» Page text:
Dr Julia Baines, science policy adviser for PETA UK, spoke out against animal testing in a panel discussion at Imperial College London, a university widely known for its use of animals in research. The jam-packed event, titled “Animal Testing: Vital or Unnecessary?”, was organised by Imperial College’s Animal Protection & Education Society and included speakers from a pro–animal testing organisation, a non-animal medical research charity and a representative from Imperial College’s Animal Welfare and Ethical Review Body.
In her address, Dr Baines explained the horror that animals face in laboratories:
Each year, more than 4 million animals – including dogs, cats, rabbits, hamsters, guinea pigs and monkeys – are killed in UK laboratories for curiosity-driven experimentation, medical training and chemical and drug testing. Imagine waking up to find yourself paralysed due to your spinal cord being crushed and holes have been drilled into your head with electrodes now implanted into your brain. What do you think it would feel like to be locked in a gas chamber and forced to inhale toxic fumes that burn your eyes and scold your airways and lungs. How would you feel if you were strapped down in a restraint device for hours on end, denied food and water and had your skin burned off? All of this and more goes on in UK laboratories every day.

» Supplied information:
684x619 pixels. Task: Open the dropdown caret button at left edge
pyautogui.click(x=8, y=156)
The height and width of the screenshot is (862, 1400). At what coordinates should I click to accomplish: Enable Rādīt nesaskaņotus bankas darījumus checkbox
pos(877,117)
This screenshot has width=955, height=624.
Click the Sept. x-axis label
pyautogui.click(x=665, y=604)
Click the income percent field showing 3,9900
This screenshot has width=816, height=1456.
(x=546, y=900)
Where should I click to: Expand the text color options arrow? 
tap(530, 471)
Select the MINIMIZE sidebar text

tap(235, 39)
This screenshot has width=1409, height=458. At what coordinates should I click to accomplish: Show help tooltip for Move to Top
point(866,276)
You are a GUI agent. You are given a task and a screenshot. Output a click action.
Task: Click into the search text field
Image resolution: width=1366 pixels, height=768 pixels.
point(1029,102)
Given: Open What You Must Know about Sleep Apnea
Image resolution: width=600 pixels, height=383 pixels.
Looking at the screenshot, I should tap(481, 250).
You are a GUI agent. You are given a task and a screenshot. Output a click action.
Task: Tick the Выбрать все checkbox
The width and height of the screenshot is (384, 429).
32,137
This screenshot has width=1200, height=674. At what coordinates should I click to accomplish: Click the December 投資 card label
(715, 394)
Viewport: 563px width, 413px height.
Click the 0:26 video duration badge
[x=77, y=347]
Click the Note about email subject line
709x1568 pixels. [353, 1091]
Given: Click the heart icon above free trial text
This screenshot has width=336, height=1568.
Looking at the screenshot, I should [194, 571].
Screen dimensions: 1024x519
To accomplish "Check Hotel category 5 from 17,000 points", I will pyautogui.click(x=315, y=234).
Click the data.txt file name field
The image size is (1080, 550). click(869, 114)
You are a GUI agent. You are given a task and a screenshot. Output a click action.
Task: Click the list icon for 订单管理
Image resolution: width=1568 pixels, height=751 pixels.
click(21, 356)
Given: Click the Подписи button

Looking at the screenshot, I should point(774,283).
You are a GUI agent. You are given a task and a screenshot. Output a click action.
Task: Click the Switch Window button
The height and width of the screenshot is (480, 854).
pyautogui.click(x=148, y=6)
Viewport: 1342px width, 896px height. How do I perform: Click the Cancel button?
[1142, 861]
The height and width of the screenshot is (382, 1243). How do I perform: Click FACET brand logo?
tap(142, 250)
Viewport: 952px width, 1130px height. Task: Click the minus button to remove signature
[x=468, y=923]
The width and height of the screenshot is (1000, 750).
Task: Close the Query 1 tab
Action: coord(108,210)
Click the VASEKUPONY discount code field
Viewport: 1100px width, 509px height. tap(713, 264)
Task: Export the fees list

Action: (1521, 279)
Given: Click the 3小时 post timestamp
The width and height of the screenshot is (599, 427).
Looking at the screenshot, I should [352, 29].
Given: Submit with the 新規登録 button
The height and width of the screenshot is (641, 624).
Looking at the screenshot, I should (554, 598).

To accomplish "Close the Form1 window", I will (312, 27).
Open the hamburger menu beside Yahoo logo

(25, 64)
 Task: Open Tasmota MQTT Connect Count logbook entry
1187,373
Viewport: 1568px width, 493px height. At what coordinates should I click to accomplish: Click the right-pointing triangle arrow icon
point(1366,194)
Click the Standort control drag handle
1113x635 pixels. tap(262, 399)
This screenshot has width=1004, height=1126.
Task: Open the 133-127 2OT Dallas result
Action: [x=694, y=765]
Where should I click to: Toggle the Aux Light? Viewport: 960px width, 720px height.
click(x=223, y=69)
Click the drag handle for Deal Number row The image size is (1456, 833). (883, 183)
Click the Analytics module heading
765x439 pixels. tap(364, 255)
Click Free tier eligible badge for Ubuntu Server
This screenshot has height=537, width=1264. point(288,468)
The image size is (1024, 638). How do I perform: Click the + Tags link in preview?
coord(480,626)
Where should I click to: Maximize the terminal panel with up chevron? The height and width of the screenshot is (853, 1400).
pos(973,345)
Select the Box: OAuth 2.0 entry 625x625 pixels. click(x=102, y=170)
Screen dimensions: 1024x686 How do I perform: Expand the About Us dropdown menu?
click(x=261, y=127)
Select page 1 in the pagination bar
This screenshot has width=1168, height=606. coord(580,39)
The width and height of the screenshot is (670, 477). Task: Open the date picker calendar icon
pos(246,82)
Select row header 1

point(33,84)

» What you will do:
[a] According to the page text, which group organized the panel discussion at Imperial College London?
[b] Reproduce the part of the page text that opens with the words containing "Dr Julia Baines, science" and closes with "Ethical Review Body.".

» Answers to each task:
[a] Imperial College's Animal Protection & Education Society organized it.

[b]
Dr Julia Baines, science policy adviser for PETA UK, spoke out against animal testing in a panel discussion at Imperial College London, a university widely known for its use of animals in research. The jam-packed event, titled “Animal Testing: Vital or Unnecessary?”, was organised by Imperial College’s Animal Protection & Education Society and included speakers from a pro–animal testing organisation, a non-animal medical research charity and a representative from Imperial College’s Animal Welfare and Ethical Review Body.